Jan 13, 2017 08:40 AM EST
How Teachers’ Expectations Affect Student Learning, According to Studies
A recent research suggests there is a wide disparity between the students' and teachers' perception of their performance as well as their own expectations when it comes to learning.
In a study conducted by Aarhus University in Denmark which involved 1,400 undergraduates, 72 percent of them said that they were "prepared" for class, reported Times Higher Education. However, when their teachers were asked about these same students, most of them disagreed and only 43 percent felt that they could agree with the statement.
According to Study International News, the study which was presented at the Society for Research into Higher Education's annual research conference and took place in Wales earlier this month, also found that only less than half of the 282 teachers surveyed agreed that their students submitted assignments that were worked thoroughly even when 83 percent of the total student respondents claimed their work was thorough.

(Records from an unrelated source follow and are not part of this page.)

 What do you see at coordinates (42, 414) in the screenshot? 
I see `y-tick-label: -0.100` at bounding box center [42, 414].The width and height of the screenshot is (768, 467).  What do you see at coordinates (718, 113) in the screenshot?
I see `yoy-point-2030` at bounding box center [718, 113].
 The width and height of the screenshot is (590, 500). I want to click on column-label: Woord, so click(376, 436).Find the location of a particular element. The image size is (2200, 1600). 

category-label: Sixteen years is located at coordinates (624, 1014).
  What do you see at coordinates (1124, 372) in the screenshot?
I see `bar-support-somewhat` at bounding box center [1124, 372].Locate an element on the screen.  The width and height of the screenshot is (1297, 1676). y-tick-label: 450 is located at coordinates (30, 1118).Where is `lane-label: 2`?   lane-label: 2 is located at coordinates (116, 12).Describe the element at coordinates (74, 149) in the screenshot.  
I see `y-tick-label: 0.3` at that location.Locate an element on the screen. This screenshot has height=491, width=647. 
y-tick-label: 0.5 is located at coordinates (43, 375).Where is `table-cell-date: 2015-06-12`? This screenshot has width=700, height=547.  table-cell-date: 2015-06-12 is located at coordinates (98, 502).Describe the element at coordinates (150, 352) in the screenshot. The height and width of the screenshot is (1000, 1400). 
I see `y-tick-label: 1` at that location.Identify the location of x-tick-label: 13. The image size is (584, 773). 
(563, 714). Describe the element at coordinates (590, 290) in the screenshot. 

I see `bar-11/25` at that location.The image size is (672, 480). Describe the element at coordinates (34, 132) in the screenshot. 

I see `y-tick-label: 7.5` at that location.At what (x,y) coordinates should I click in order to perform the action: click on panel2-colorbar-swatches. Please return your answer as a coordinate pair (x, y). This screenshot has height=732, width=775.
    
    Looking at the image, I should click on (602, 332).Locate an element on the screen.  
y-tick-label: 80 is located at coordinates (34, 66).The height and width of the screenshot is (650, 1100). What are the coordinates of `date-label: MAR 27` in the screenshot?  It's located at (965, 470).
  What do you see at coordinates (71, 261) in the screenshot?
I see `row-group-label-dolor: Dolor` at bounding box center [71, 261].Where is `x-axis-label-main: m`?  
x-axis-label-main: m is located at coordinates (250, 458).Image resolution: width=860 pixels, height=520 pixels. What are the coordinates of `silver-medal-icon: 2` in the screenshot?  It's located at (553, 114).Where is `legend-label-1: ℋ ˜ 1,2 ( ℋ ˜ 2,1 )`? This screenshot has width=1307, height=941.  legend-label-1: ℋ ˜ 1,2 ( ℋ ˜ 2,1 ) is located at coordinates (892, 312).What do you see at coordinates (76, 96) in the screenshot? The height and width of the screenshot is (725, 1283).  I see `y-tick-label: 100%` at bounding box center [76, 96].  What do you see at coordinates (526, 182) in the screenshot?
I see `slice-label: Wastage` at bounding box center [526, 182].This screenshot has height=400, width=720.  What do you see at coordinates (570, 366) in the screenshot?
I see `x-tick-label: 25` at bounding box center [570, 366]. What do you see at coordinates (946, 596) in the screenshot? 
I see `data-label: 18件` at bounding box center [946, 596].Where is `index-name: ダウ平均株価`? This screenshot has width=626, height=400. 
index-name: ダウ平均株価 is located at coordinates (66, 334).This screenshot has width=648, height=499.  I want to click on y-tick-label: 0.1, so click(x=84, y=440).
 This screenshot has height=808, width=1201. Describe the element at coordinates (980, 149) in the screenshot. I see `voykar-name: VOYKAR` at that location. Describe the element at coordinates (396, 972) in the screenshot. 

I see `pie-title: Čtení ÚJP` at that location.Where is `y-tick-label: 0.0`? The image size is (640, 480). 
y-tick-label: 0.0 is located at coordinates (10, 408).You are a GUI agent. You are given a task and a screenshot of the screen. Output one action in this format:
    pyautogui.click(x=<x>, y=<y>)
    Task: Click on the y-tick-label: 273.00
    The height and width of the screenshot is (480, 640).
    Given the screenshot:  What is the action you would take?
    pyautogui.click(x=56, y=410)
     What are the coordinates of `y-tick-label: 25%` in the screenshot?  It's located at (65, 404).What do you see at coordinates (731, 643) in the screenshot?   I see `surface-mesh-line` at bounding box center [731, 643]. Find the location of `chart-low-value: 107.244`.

Hanne Balsby Thingholm, the study's co-author and assistant professor in education at Aarhus' Centre for Teaching Development and Digital Media, said that most students think they are doing their work well but clearly, most of their teachers disagree.
She added that the huge gap between students' expectations and that of their teachers clearly shows that there is a lack of effective communication between educators and learners, and that teachers should be more explicit about their expectations from their students because students cannot just figure it out on their own.
Dr. Balsby Thingholm also believes that teachers need to think about what they teach but they should also determine if their students learn how to study. She also said that teachers should be able to discuss and not just formulate their learning goals to their students as this is one of way for students to understand what their lecturers want them to achieve and they can develop their own learning strategies.